Si el recurso a la violencia obedece muchas veces a que se desespera de que las instituciones hagan lo que tienen que hacer, el hecho de sustituirla por el hostigamiento verbal indica que damos por seguro que las instituciones hacen lo que tienen que hacer; puede considerarse, con independencia de la degradación personal que implica quien la ejerce, un avance de la civilización y de la democracia. Que el odio no pase de la declaración se debe a que hay demasiado que perder, económica y políticamente. Este odio pacífico es, de hecho, profundamente hipócrita; se ejerce en un marco que fingen querer subvertir.

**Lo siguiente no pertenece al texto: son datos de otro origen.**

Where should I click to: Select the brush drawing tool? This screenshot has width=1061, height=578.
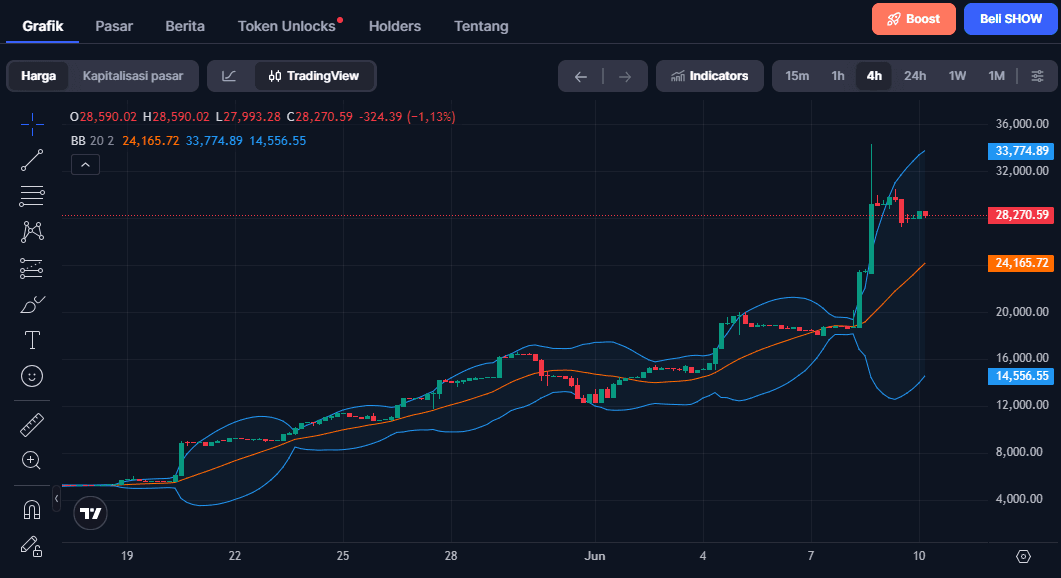32,305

Podríamos identificar una curiosa ley en virtud de la cual aumenta el odio y se pacifica la protesta. Es posible que las sociedades estén llenas de odio y a la vez sean pacíficas. Son pacíficas en el sentido de que, salvo momentos puntuales, no recurren a la violencia. La historia pone de manifiesto que no todas las guerras están motivadas por el odio y no todos los odios conducen a la guerra.

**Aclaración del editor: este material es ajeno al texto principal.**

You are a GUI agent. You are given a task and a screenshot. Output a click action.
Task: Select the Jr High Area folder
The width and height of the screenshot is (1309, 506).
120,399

Así pues, vivimos una época en la que hay mucho odio y poca violencia. Conviene no confundir ambas cosas. Este grado de hostilidad intensa que padecemos hoy en nuestras democracias no tiene nada que ver con la violencia armada organizada. El odio no es la antesala de la violencia sino que puede estar sustituyéndola. Probablemente nos permitimos odiar tanto porque sabemos que —por la solidez de nuestras instituciones, el estado de derecho o la amenaza del castigo de la ley— es muy improbable que ese desprecio mutuo desemboque en violencia. Con esto no queremos subestimar lo que tiene de inaceptable y el riesgo que supone para la convivencia democrática, sino tratar de situar este fenómeno en su verdadera dimensión.

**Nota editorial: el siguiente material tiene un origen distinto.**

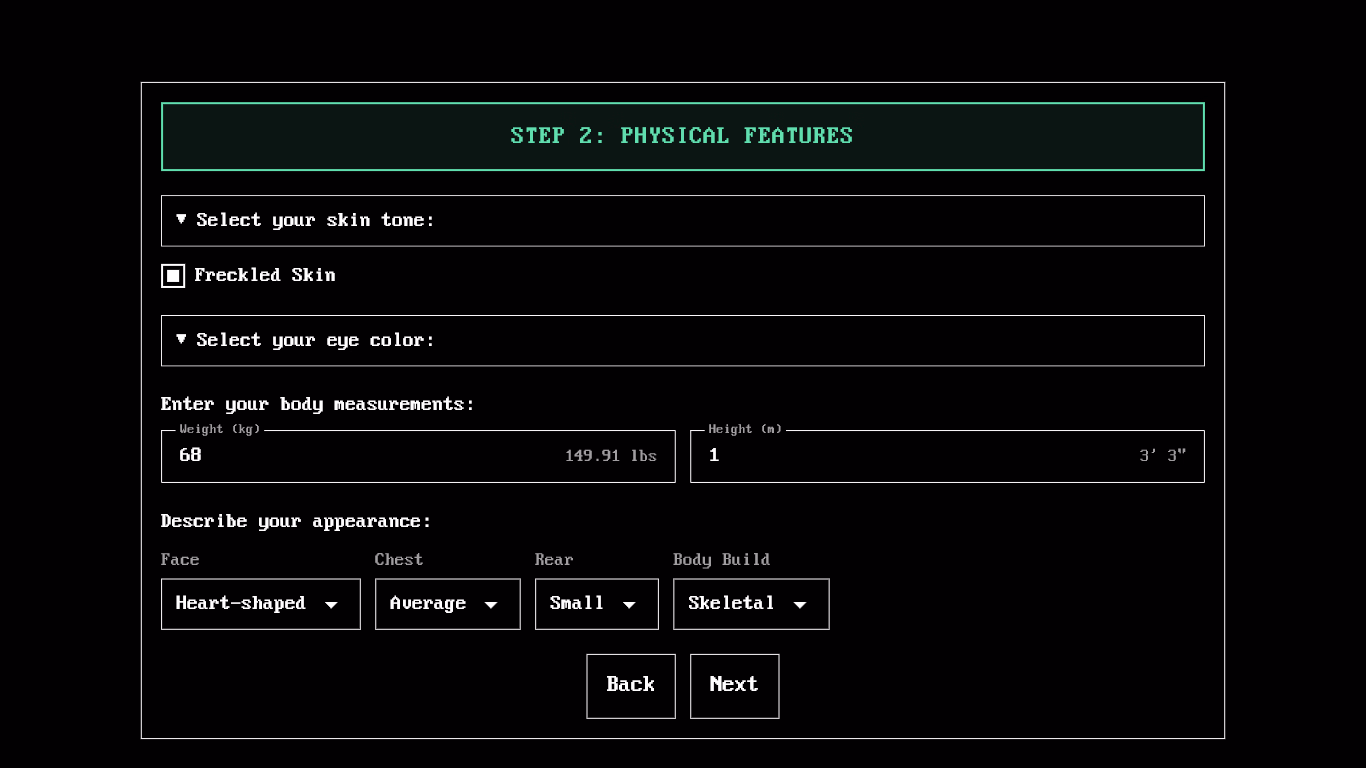The image size is (1366, 768).
Task: Toggle the Freckled Skin checkbox
Action: pyautogui.click(x=173, y=276)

Si algo amenaza nuestras democracias es este odio verbal no violento y no tanto el riesgo de guerra civil. Esta circulación del odio por nuestros espacios públicos no anuncia una guerra civil sino otros regímenes de la democracia. Tenemos, por un lado, la democracia liberal del odio, un sistema que no nos da ninguna razón para considerarlo especialmente inestable (a pesar del penoso final de las recientes elecciones americanas, las instituciones han resistido y la transición pacífica desmiente a todos los que presagiaban una guerra civil), pero que socava el marco fuera del cual es muy difícil elaborar políticas de calidad. Y está, por otro lado, la democracia iliberal pacífica (que se autoproclama pacífica en la medida en que pretende neutralizar el odio, recuperar la concordia social y devolver a la política su eficacia, aunque sella el triunfo odioso de una identidad sobre la otra).
¿Estamos condenados a elegir entre una democracia liberal incapaz de superar el odio y una democracia iliberal que solo lo supera ilusoriamente? La reconstrucción democrática y no nostálgica de un sentimiento de pertenencia a una comunidad unida, diversa y abierta es una de las grandes tareas de nuestra época. Se podría inspirar en lo que Biden llama el alma de América, en el trabajo de cada uno y de la colectividad por recuperar los valores constitutivos de la democracia, que no es algo solamente procedimental sino sustancial: el ideal universal de una sociedad de iguales que se encarna en las naciones particulares.